La anécdota con la que cada martes dan comienzo las Romanzas es protagonizada hoy por Roger Casement, un aventurero irlandés que luchó contra los abusos en el Congo. Fue en aquel entorno donde conoció a los Morton Stanley o a los Joseph Conrad, y su vida, contada por Vargas Llosa tiempo ha, es un cúmulo de excentricidades y relatos pintorescos. El caso es que, en su diario, pocas fechas antes de morir, aparece la siguiente entrada: «Voy a ser ahorcado por una coma». Y efectivamente así fue. Sería ejecutado por alta traición a la Corona, bajo acusación de nacionalismos exacerbados, aunque en el juicio hubo discrepancias. El motivo se hallaba en el estatuto al que se agarraba el fiscal, pues al leerlo había dudas de si el delito contra el rey aplicaba fuera de los límites de su reinado. En concreto, como digo, la culpa era de una coma que salpicaba el texto. Los párrafos decían lo siguiente: «Si un Hombre impone la Guerra contra nuestro Señor Rey en su Reino, o se adhiere a los Enemigos del Rey en su Reino, dándoles ayuda y consuelo en el Reino, o en cualquier otro lugar (…)». Efectivamente, su destino se decidiría de una manera si aquella última marca era una coma, y de otra si pasaba por una simple mancha de tinta. En última instancia, la ortografía dictó sentencia: a Roger Casament le esperaba la horca.
Por tanto, la ortografía es importante, más allá de este caso anecdótico. Demuestra claridad en las ideas, orden en el pensamiento, estructura en el discurso. La ortografía es una marca personal: a veces elegante, a veces aturullada, a veces pulcra, a veces sobrecargada… La ortografía habla, pues, en parte por nosotros. Sin embargo, parecen no darle esta importancia los tribunales encargados de decidir los futuros profesores de Lengua. Estos días se ha hecho viral una noticia que no por más o menos esperada deja de ser escalofriante: en las oposiciones para profesor de Lengua y Literatura se permitirán hasta nueve faltas de ortografía por examen. Como digo, era de esperar, dada la nula importancia que empieza a tener socialmente la ortografía, azuzada por las redes sociales y por una sociolingüística que aboga por el todo vale. Además, este que le habla puede corroborar que la falta de interés viene de lejos: yo mismo, estudiando Filología, vi a muchos filólogos que no sabían escribir, que no habían leído un libro, que no hablaban una palabra de latín, que no sabían quién era, qué sé yo, el Duque de Rivas.
■ ■ ■
Instrucciones:
[1] En el texto sobre la ortografía, ¿cuántas faltas de ortografía por examen se permitirán en las oposiciones para profesor de Lengua y Literatura?
[2] Prosigue el texto sobre la ortografía a partir de su última oración.

Datos disponibles:
■ ■ ■
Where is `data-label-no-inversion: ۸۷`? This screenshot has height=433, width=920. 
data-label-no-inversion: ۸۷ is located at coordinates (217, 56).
■ ■ ■
Respuestas:
[1] Hasta nueve faltas de ortografía por examen.

[2]
Entramos así en lo de siempre: la degradación constante del sistema educativo, partiendo por esa cúspide que alguna vez fue la universidad. Esa institución cada día más atraída por la productividad, por eso que llaman Plan Bolonia, pero que no es más que un máster de sesenta y cinco mil euros para colocarte en la empresita de turno, y cada día menos por el conocimiento, el saber y las humanidades. Para más INRI, el círculo se retroalimenta: el profesorado al nivel de los alumnos, los conocedores al nivel de los que deben conocer. Un bucle infinito, una pescadilla que se muerde tristemente la cola. Decía Lázaro Carreter que el lenguaje es el andamiaje del pensamiento. Como no tengo por qué dudar del maestro, si así fuese, déjenme avisar: todos a cubierto, edificio en ruinas.